Nichola Goddard, the Forward Observation Officer (FOO) attached to Charlie Company, roamed more or less independently, looking for the best spot from which to direct the artillery's volleys of fire. Using the sophisticated computers and targeting systems in the back of her armoured vehicle, Goddard could call down a fire mission within minutes, directing the barrage with pinpoint accuracy on to a specific building or even a smaller target and showering it with hundreds of kilograms of high explosives and steel shell fragments. Goddard was one of only a handful of women in the overwhelmingly male battle group but was a popular officer, as much for her skill at calling in fire from the faraway guns as her toothy grin and apparently boundless enthusiasm for her dangerous work. Nich, as she was known to her fellow officers, and her FOO crew were often in the most exposed positions on the battlefield, constantly positioning and repositioning their LAV to get the best view of possible targets and "walk" artillery rounds on to enemy positions as quickly as possible.

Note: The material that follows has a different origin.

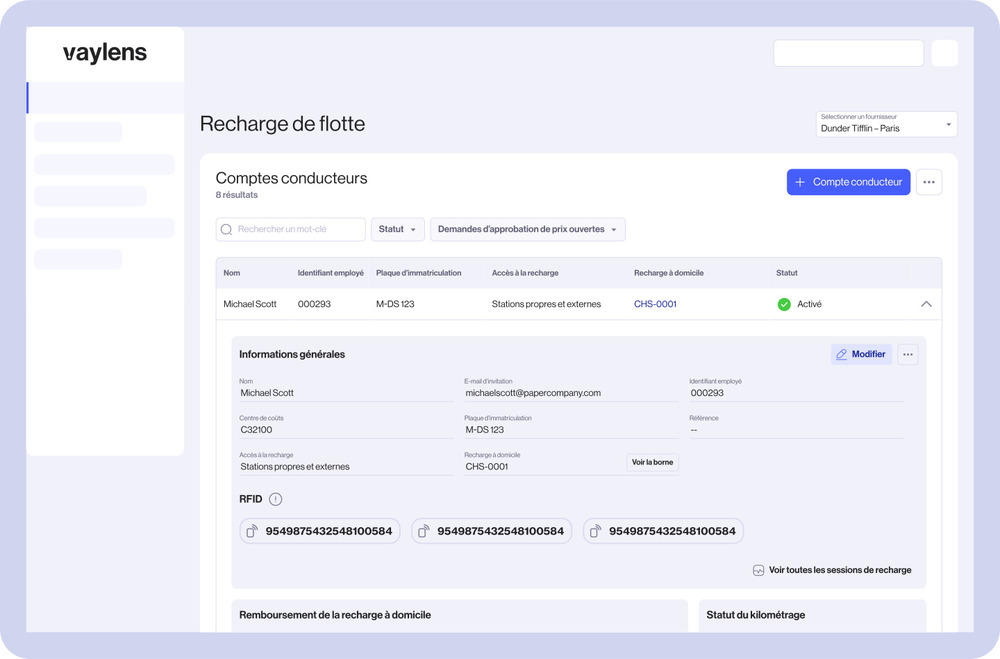
Task: Open the three-dot menu beside Compte conducteur
Action: [x=929, y=182]
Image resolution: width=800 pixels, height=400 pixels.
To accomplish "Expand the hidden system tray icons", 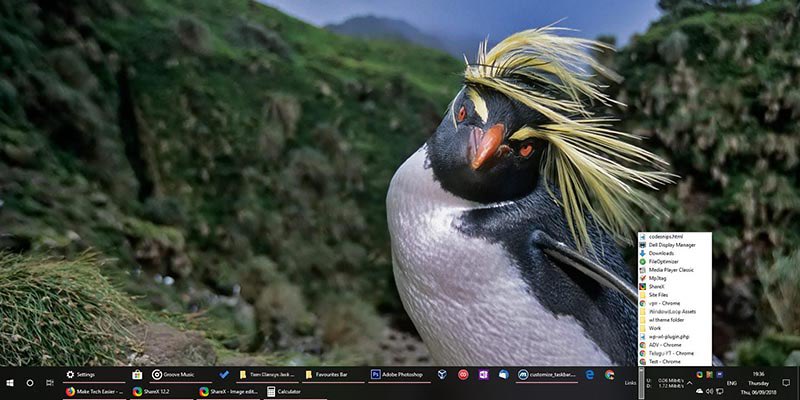I will coord(689,383).

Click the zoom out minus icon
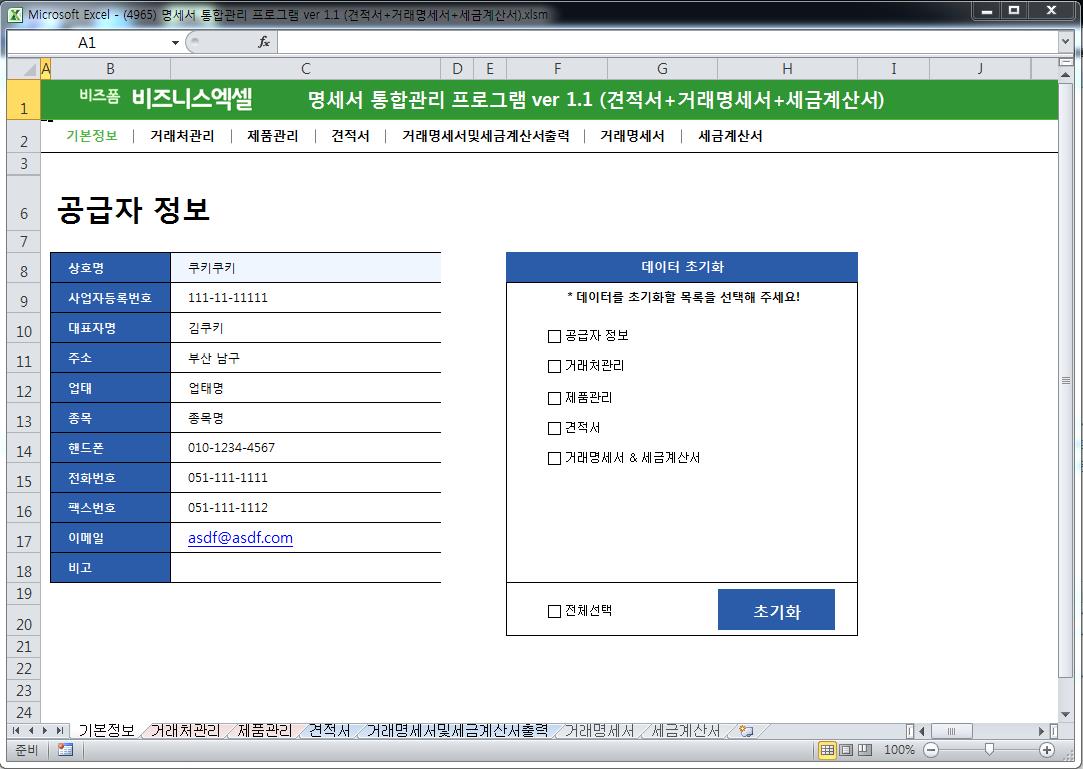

While Hope watched the distant vehicles crawl toward their objective in the still-dim pre-dawn light, Massoud walked up to the side of his LAV and looked out over the green fields and sand-coloured buildings far below. His eyes strained to penetrate the darkness beneath his customary special forces baseball cap. "You'll be fighting within 30 minutes -- guaranteed," he said quietly, looking up at the Canadian colonel. "You'll see."

Massoud's cellphone buzzed. After a brief conversation in Pashtu, the bearded Afghan police captain turned to Hope. "They've moved," he said simply. One of his informants had told him that while a large group of Taliban had indeed spent the night in a schoolhouse in Nalgham, they had left before dawn and were now hiding in a mosque in the village of Bayanzi, several kilometres to the east of where the Canadian battle group was now headed. Hope picked up his radio handset.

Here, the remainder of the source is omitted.